2310. Philosophy of Religion. 3. [C1<>CH] Systematically examines philosophical questions, arguments and theories arising from study of religion. Topics may include: reason and religion; the existence and nature of God; the character of religious language; and attempts to determine the authenticity of religious experience. Prerequisite: 3 hours of philosophy.

2330. Environmental Ethics. 3. [C1<>CH] Introduces students to ethical theory in environmental problem cases, and to philosophical issues in environmental philosophy. Ethical theories include natural law, utilitarianism, deontological and rights-based theories, relativism. Topics may include: conservation/preservation, resource management, pollution, overpopulation, factory farming, Leopold's land ethic, deep ecology, holism, eco-feminism. Cross listed with ENR 2330.

2345. Natural Resource Ethics. 3. [(none)<>CH, D] Introduces students to ethics in context of natural resource extraction, use, conservation, preservation, and distribution.  Ethical frameworks include teleological and deontological theories primarily applied to human needs and wants.  Concepts and applications of environmental justice are addressed, including private property, sustainability, and obligations to future generations.  Cross listed with ENR/RNEW 2345. Prerequisites:  none.

### What you will do
1 - Update the course listings, reproducing everything from "2310. Philosophy of" down to "with ENR 2330." with "utilitarianism" replaced by "virtue ethics".
2 - Answer these questions using the course listings:
(a) What is the prerequisite for Philosophy of Religion?
(b) With which course is Environmental Ethics cross listed?
(c) Which course number is given to Natural Resource Ethics?
3 - Resume the philosophy course listings from the point where they stop.

### Data below
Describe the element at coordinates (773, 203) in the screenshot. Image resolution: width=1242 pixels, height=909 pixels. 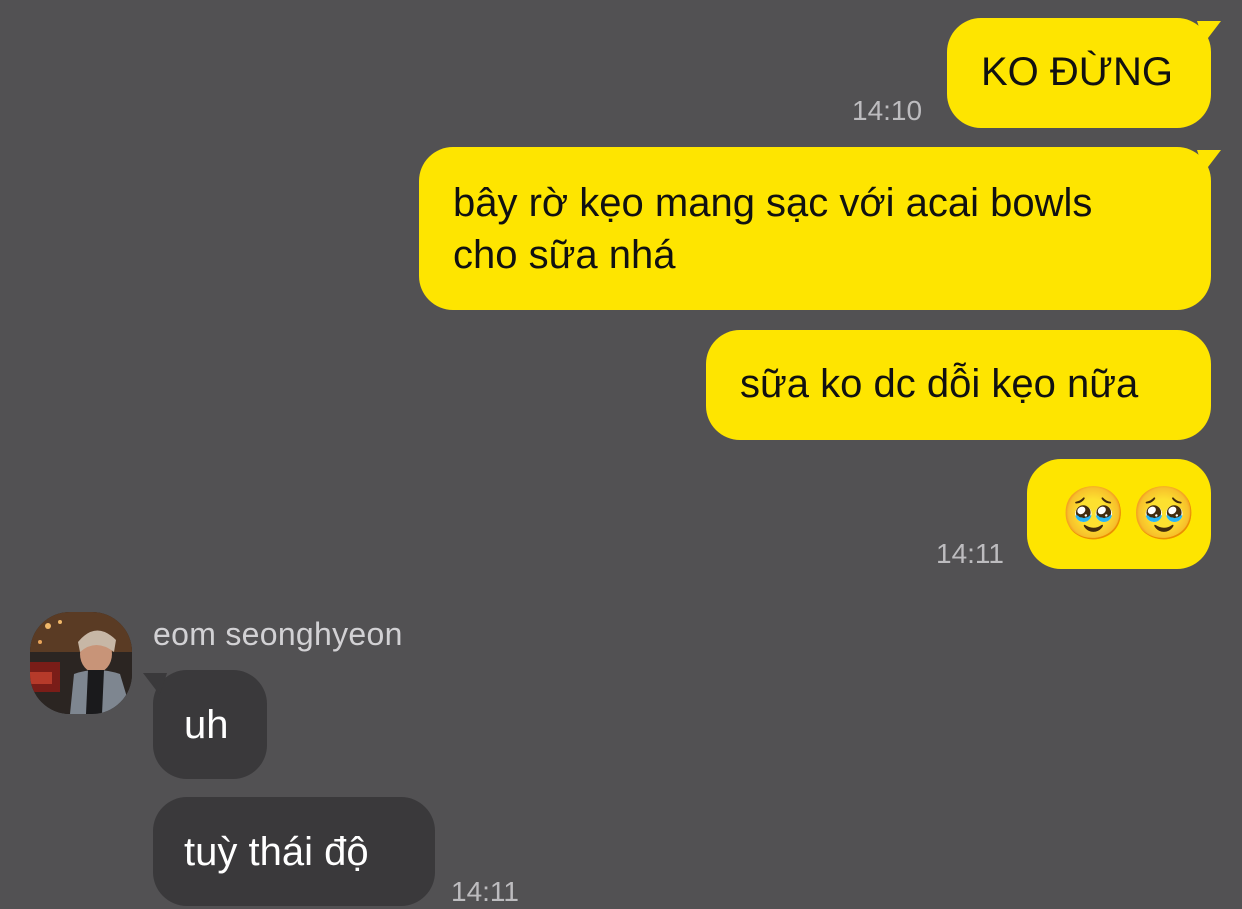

### Results for the exercise
1 -
2310. Philosophy of Religion. 3. [C1<>CH] Systematically examines philosophical questions, arguments and theories arising from study of religion. Topics may include: reason and religion; the existence and nature of God; the character of religious language; and attempts to determine the authenticity of religious experience. Prerequisite: 3 hours of philosophy.

2330. Environmental Ethics. 3. [C1<>CH] Introduces students to ethical theory in environmental problem cases, and to philosophical issues in environmental philosophy. Ethical theories include natural law, virtue ethics, deontological and rights-based theories, relativism. Topics may include: conservation/preservation, resource management, pollution, overpopulation, factory farming, Leopold's land ethic, deep ecology, holism, eco-feminism. Cross listed with ENR 2330.

2 -
(a) 3 hours of philosophy.
(b) ENR 2330.
(c) 2345.

3 -
2420 [1100]. Critical Thinking. 3. [C1<>CH] Shows that argument is a skill of fundamental importance to any field of endeavor. Explains methods used in evaluating an argument. Introduces such topics as: patterns of reasoning, counterexamples, fallacies; inductive and deductive logic.

3000. Special Topics. 3 (Max. 9). [C1<>(none)] Provides undergraduates with the opportunity for in-depth discussion of seminal works in the history of philosophy or a problem in contemporary philosophy not offered in regular courses or independent study. Open to interested undergraduates from all majors. Prerequisite: 3 hours of philosophy or consent of instructor.

3100. History of Modern Philosophy: The Rationalists. 3. [C1<>(none)] Part two of the history of philosophy sequence. The second great age of philosophy absorbed the influence of the new science during the 17th and 18th centuries. People to be studied include: Descartes, Spinoza and Leibniz. Prerequisite: 3 hours of philosophy or consent of instructor.

3120. Ancient Greek Philosophy. 3. Surveying some of ancient Greek philosophy. Begins with the works of the earliest extant philosophical thinkers, the presocratics. Remainder of focus on Plato and Aristotle. Prerequisite: 3 hours of philosophy.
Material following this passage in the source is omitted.